=== STUDY MATERIAL ===
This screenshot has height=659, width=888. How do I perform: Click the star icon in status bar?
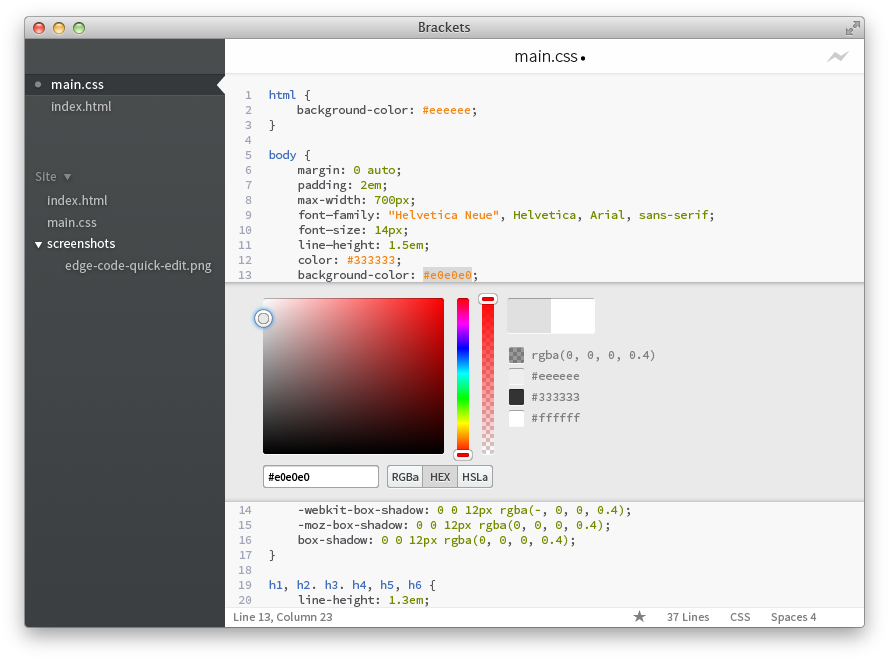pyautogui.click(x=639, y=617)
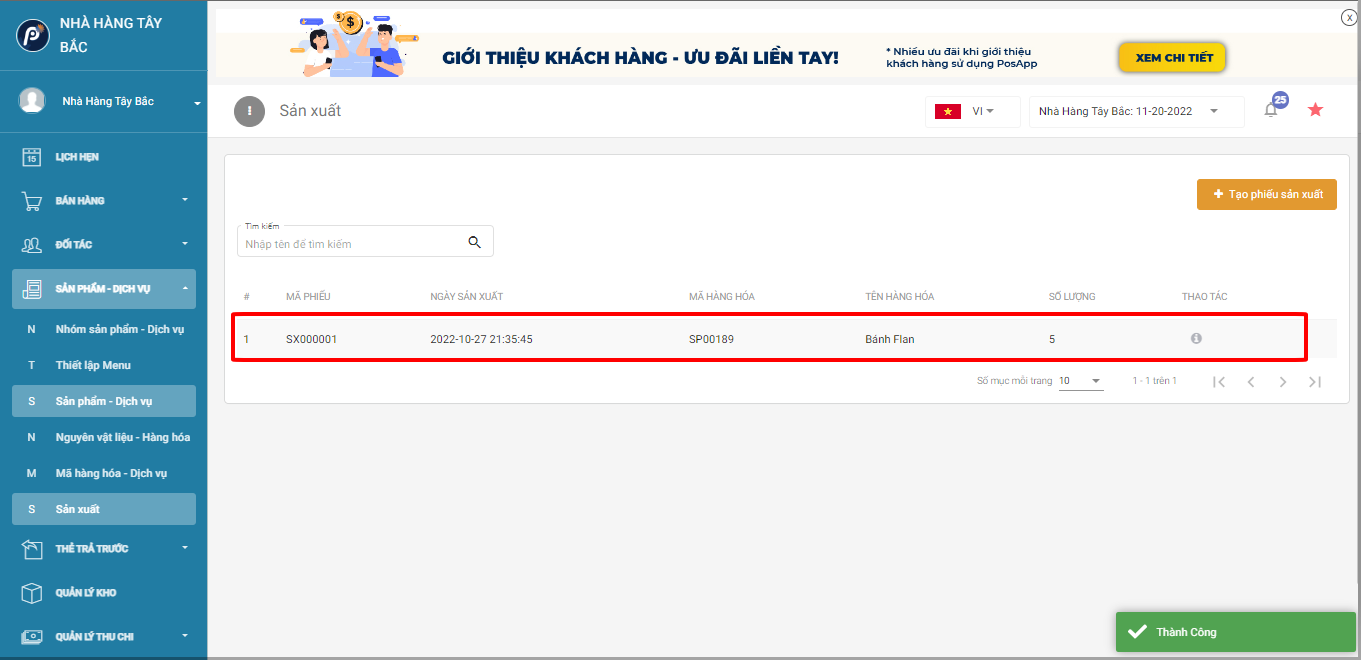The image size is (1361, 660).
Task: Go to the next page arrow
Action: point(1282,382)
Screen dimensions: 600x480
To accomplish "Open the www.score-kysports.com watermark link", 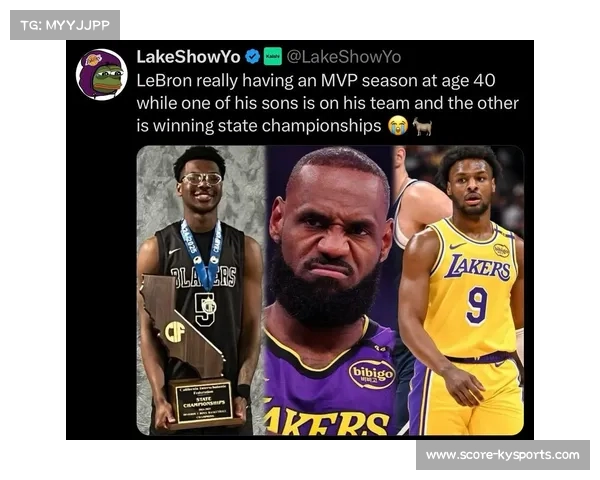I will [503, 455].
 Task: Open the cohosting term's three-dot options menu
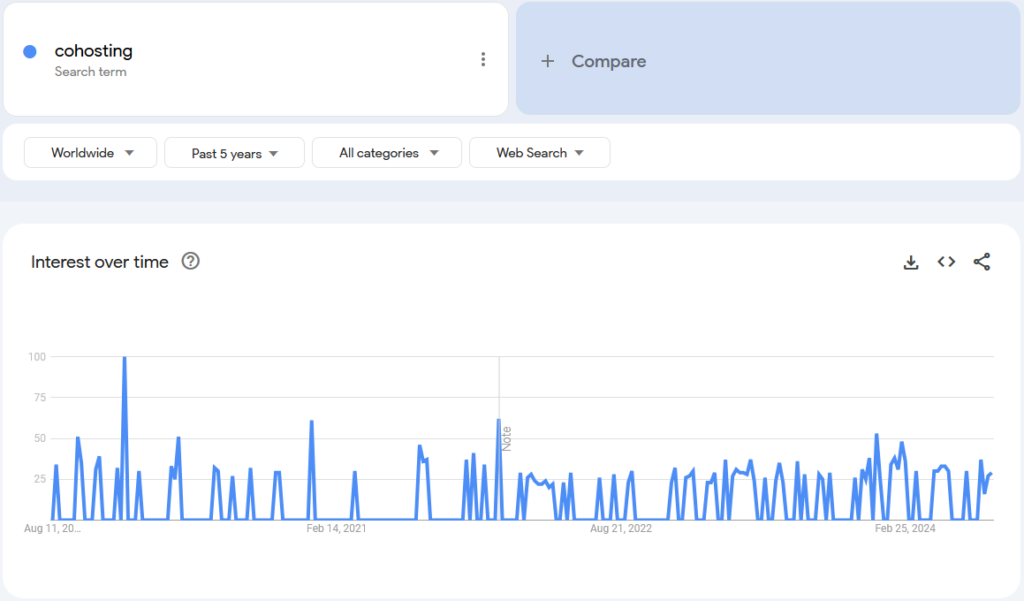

=== INSTRUCTIONS TO FOLLOW ===
Say again, word for word, the lines beginning at the top of the data and ending with the line that has "Screen dimensions: 600x480". Skip the pictures.

=== SOLUTION FOR THIS EXERCISE ===
This screenshot has height=659, width=888. How do I perform: Click the star icon in status bar?
pyautogui.click(x=639, y=617)
The image size is (1361, 660).
Task: Go to the next page arrow
Action: point(1282,382)
Screen dimensions: 600x480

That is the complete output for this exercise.